On September 23, the decentralized social project UXLINK was suddenly attacked by hackers. The attackers tampered with the multi-signature permissions and stole over $11.00 million in assets. Then, they gained control of the minting rights and issued 1.00 billion UXLINK tokens on the chain. After the news was released, UXLINK fell nearly 65%, and the quoted price was $0.10 at the time of publication.

UXLINK officials responded quickly after being attacked, saying that most of the funds stolen by the hackers had been frozen, and they are cooperating with security companies to recover the stolen money and will initiate a token swap. The following are the key timeline and follow-up observation points of the incident. We will continue to pay attention and update in real time:

September 23

11:48｜UXLINK hackers may have been targeted by Inferno Drainer phishing attacks

Yu Xian, the founder of SlowMist, tweeted that UXLINK hackers may have been targeted by Inferno Drainer phishing attacks. "The approximately 542.00 million UXLINK tokens previously stolen by them may have been phished away by Inferno Drainer using ordinary authorization phishing techniques."

11:13｜Disposal plan: Token swap will be launched

UXLINK officials said that they detected malicious actors continuously conducting unauthorized UXLINK token minting. UXLINK is urgently contacting trading platforms to suspend token deposits and transactions and initiate token swaps. More details and instructions on the token swap will be announced soon. The team specifically emphasized that this incident did not affect individual user wallets. UXLINK promised to compensate affected users with tokens and has begun to strengthen security measures, including upgrading multi-signature wallet mechanisms and introducing hardware wallets for asset storage.

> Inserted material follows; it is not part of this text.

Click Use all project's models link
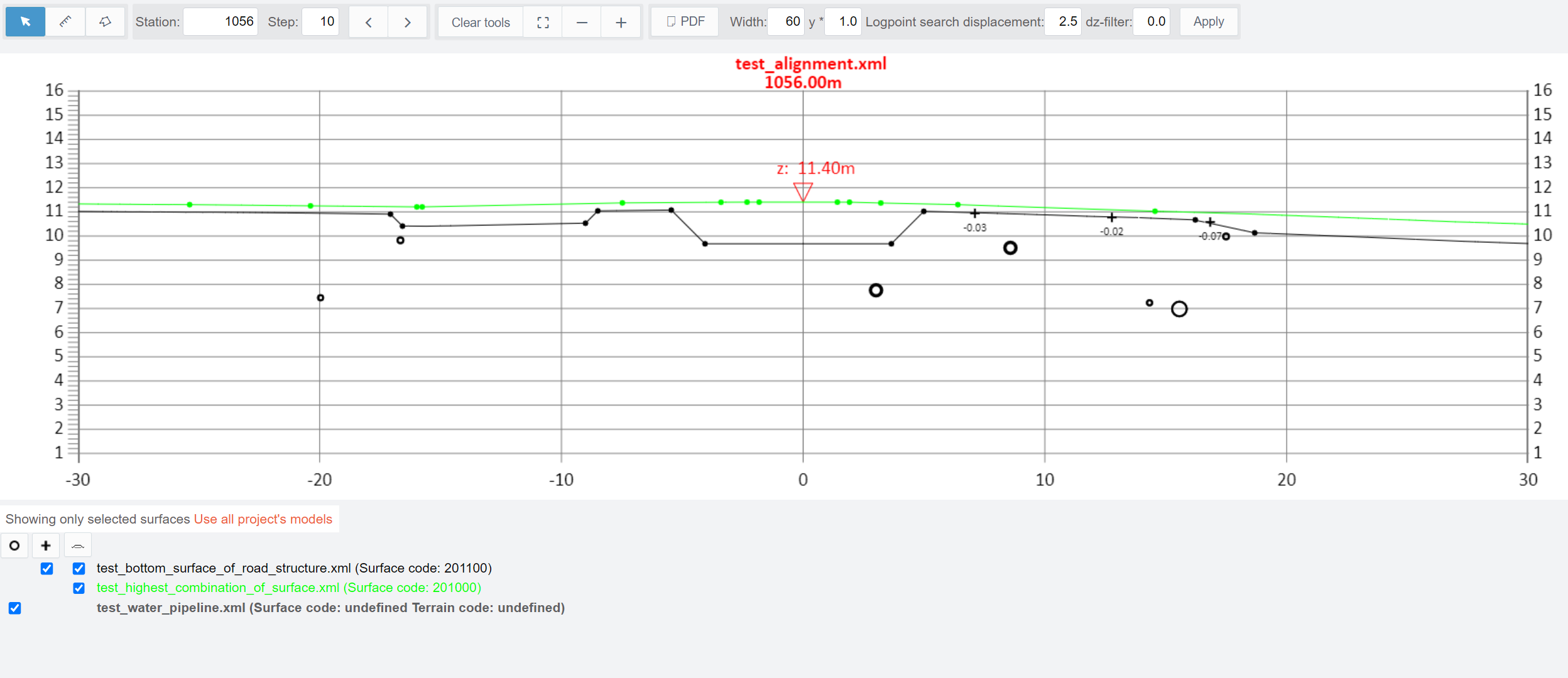 [x=263, y=519]
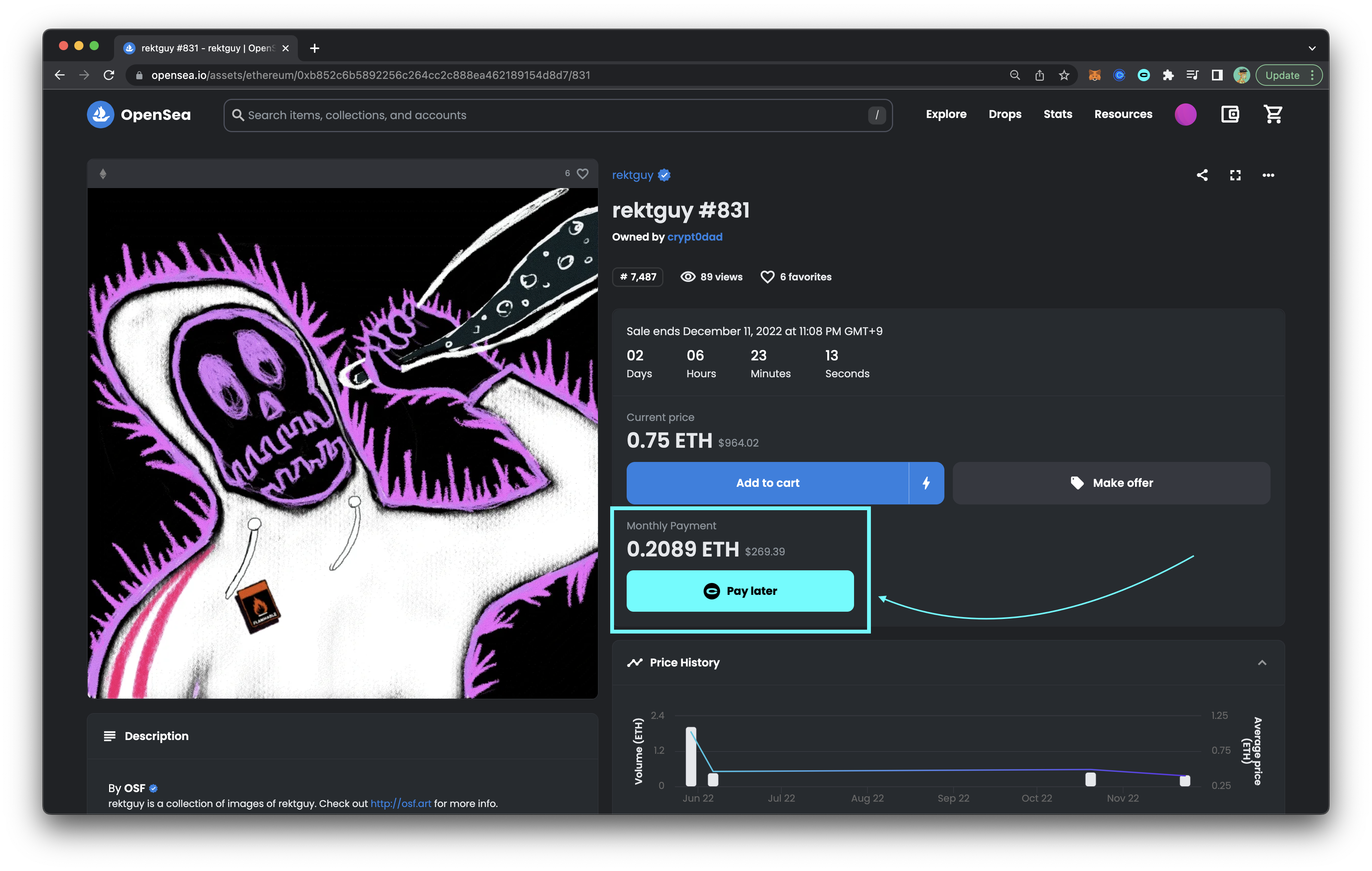Toggle the browser side panel icon
The height and width of the screenshot is (871, 1372).
(x=1217, y=75)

11:04｜PeckShield security alert: Do not interact

According to PeckShield monitoring, since today's UXLINK hacker has obtained the minting rights, and 1.00 billion UXLINK tokens have just been minted on Arbitrum, the tokens have now been leaked. Remind users not to interact with UXLINK tokens.

11:01｜Exchange risk control: Upbit alert & suspension of recharge

According to the official announcement, Upbit listed UXLINK as a transaction alert token. UXLINK's deposit service has been suspended, and the recovery time of the deposit service will be notified separately in accordance with the procedure after being designated as a transaction alert item.

The announcement stated that Upbit found many defects in UXLINK that pose potential risks to users. The specific reasons are as follows: According to the best practices for supporting virtual asset transactions, there are security incidents such as hacker attacks, and the issuer or operator failed to disclose important information about the virtual asset in a timely manner through appropriate electronic media. Therefore, Upbit has designated UXLINK as a transaction alert asset to protect investors.

Transaction warning period: Tuesday, September 23, 2025 12:00 (Korean Standard Time) - Friday, October 17, 2025 11:59 (Korean Standard Time)

09:53｜Hacker's additional issuance exposed: 1.00 billion UXLINK tokens

According to market news, hackers issued an additional 1.00 billion UXLINK tokens on the chain.

09:44｜UXLINK: Freezing progress & compensation plan

The official stated that in the past few hours, they have been working closely with major trading platforms, and most of the stolen assets have been frozen. Cooperation with trading platforms is still ongoing.

UXLINK's top priority is to protect the security of community assets and recover assets as much as possible. It has also hired PeckShield to support ongoing investigations and strengthen recovery efforts. There is currently no indication that individual user wallets have been attacked. The next step is to develop a clear plan to restore and compensate affected accounts. Protecting the interests of the community remains UXLINK's top priority, and it will continue to share verified latest progress.

09:08｜Official confirmation of the attack, attempting to freeze suspicious deposits and report the case

UXLINK officially stated that it has discovered a security vulnerability involving its multi-signature wallet, which has led to a large number of cryptocurrencies being illegally transferred to CEX and DEX. The team is working with security experts to identify the cause and control the situation, has contacted the trading platform to freeze suspicious UXLINK deposits, and has reported the case to the police and relevant competent authorities to promote legal accountability and asset recovery.

00:49｜Initial report: Suspected attack, loss of over $11.00 million

Cyvers monitored approximately $11.30 million in suspicious transactions related to UXLINK: The attack address removed administrator permissions through delegateCall, called addOwnerWithThreshold, and transferred USDT 4.00 million, USDC 500,000.00, WBTC 3.70, ETH 25. On the Ethereum side, USDT/USDC was exchanged for DAI, and on the Arbitrum side, USDT was exchanged for ETH and crossed back to Ethereum. Subsequently, the relevant address received 10.00 million UXLINK (approximately $3.00 million) and began to exchange it.